Jane's Mental Health Source Page

One of the Web's Oldest Personal Mental Health Sites [Est. 1998]

Stop Pushing Mum’s Rage Button

3 comments

My answer to the question, “How do I stop my mum from constantly descending into a huge fit of rage, in which she bringing up “bad” things that I had “done to her” from ages ago?” This adult child feels like walking on egg shells around mum and no matter how child reasons, mum descends into a rage.

You cannot change your mum, just like you cannot change anyone not yourself.

(Even ourselves: I don’t know about you, but I find myself quite stubborn and difficult to change!)

However, you can shift the dynamics of your interactions.

This is a way to then shape how you communicate with each other.

Image by Nicolas Raymond (Canada)You and your mum have settled into a comfortable albeit unproductive method of communicating, that involves a lot of shouting, which then triggers an emotional “Rage” button within mum.

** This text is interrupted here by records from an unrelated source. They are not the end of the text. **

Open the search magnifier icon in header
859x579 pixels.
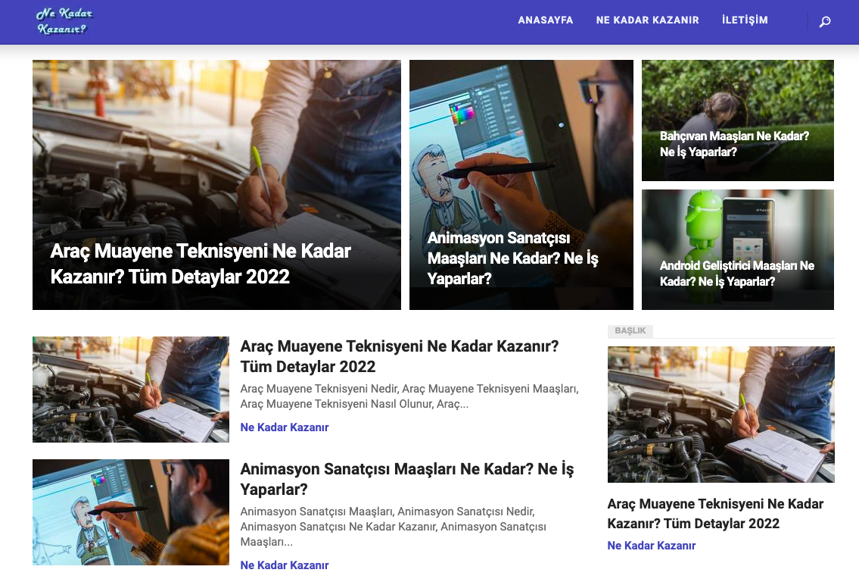tap(824, 21)
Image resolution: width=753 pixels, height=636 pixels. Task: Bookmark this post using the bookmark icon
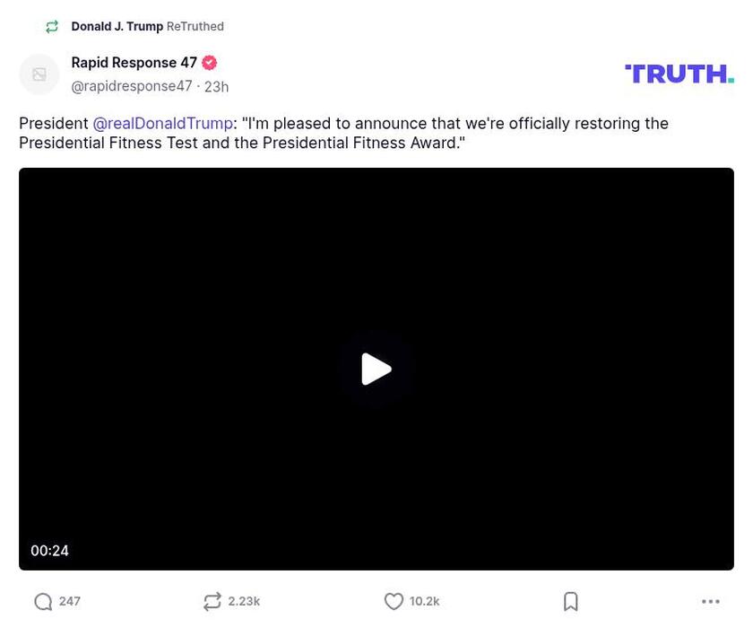tap(571, 601)
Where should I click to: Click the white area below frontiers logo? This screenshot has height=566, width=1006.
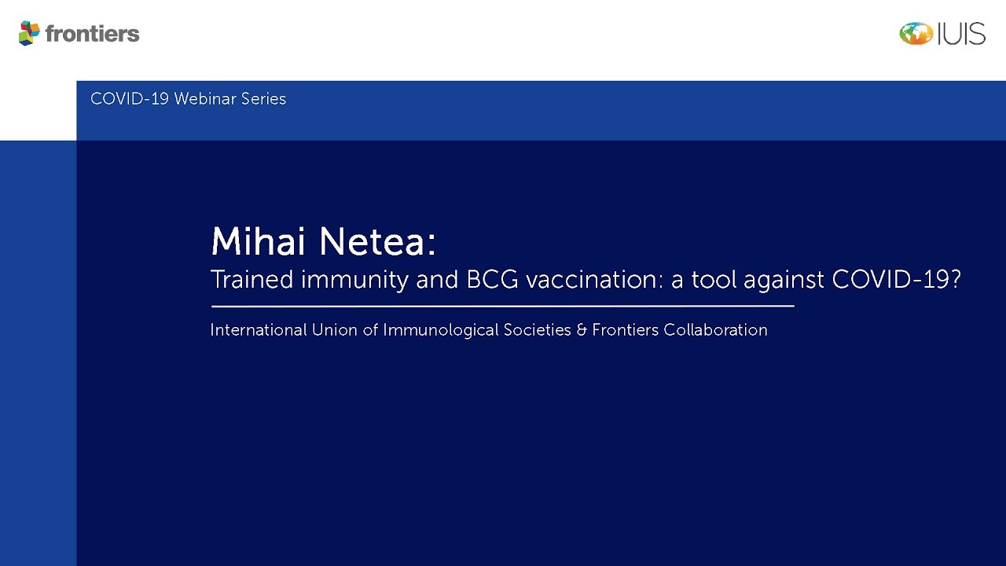[38, 102]
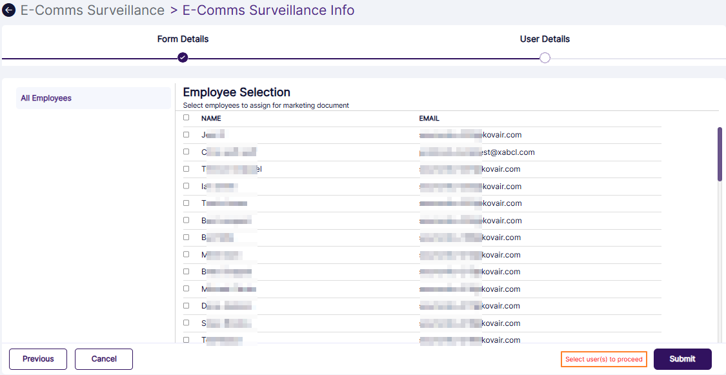Switch to the User Details tab

545,39

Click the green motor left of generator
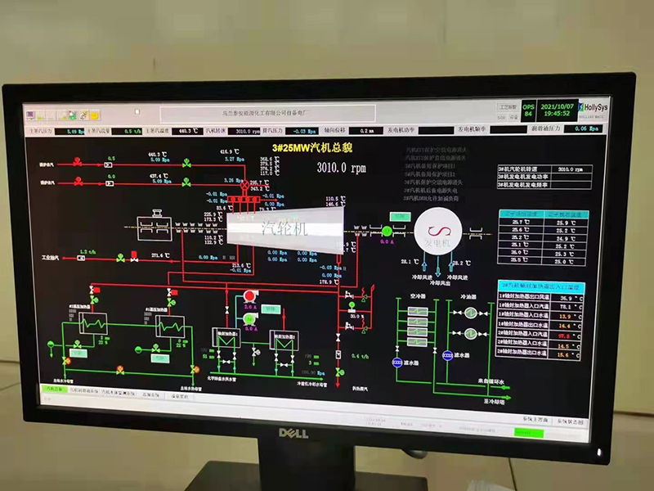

Once pushed, the Rage button then seeks to engage all matters that reinforces rage and why mum is righteously enraged. This leads to bringing up past issues that confirms for mum why she must be enraged.

This is why you see the phenomenon – the “cause and effect” you see.

Reasoning does not work because logic threatens the “Rage” button. Any threats will create a level of resistance equal or greater than perceived threat.

By you trying to ‘reason” with mum, you might as well be saying to her, “oh grow up, mum, stop being a baby,” which really really REALLY pisses off mum. It doesn’t matter that you don’t mean this – what matters is how mum interprets this.

A novel idea to changing the dynamics of the relationship is to remove the dance of resistance you have developed with each other.

Let mum have her feelings in a way that also removes YOUR response from feeding into this vicious cycle.

Instead of saying, “I’m sorry mum!”
Say, “It’s too bad your life is so awful, mum.”

Say in neutral tone, and keep the same level of neutrality every single time. Practice your neutral face, the way your face looks when you say something like, “this book has a blue cover” or “the monitor is dusty.”

“It’s too bad you are wronged all your life, mum.”
“It’s too bad you have such a bad life, mum.”
“It’s too bad you think your kid sucks, mum.”
“It’s too bad you believe your child has done bad things to you, mum.”

…etc.

Notice how in the above statements, YOU are not in it.

You are showing mum that you notice what she is feeling, and you are simply echoing what she is saying, without you interpreting what this means about YOU or how you are as a child or an adult.

You are being a sounding chamber, letting mum hear her own feelings.

Sometimes people need to hear what they are saying from someone else’s mouths to really hear what they are saying and how strange or dysfunctional the words sound.

Eventually she will no longer get that adrenaline rush of being engaged in a dramatic shouting match.

It may take weeks months years but eventually it will get boring for mum.

When there is no resistance, there is no fight.

When there is no fight, there is no “fight or flight response”.

When there is no fight or flight response, mum’s body doesn’t produce the druggy high of adrenaline rush.

When there is no druggy high, there is reduced occasion of pleasure.

This is perverse pleasure that people can develop,
a sick way to remind themselves that they are still alive,
and that they still “feel”.

Written by Jane Chin

February 19th, 2013 at 9:46 am

  • weg

    thanks for the article! Very helpful!

  • Luke

    Thank you so much. I really needed this, and no one has given this advice before.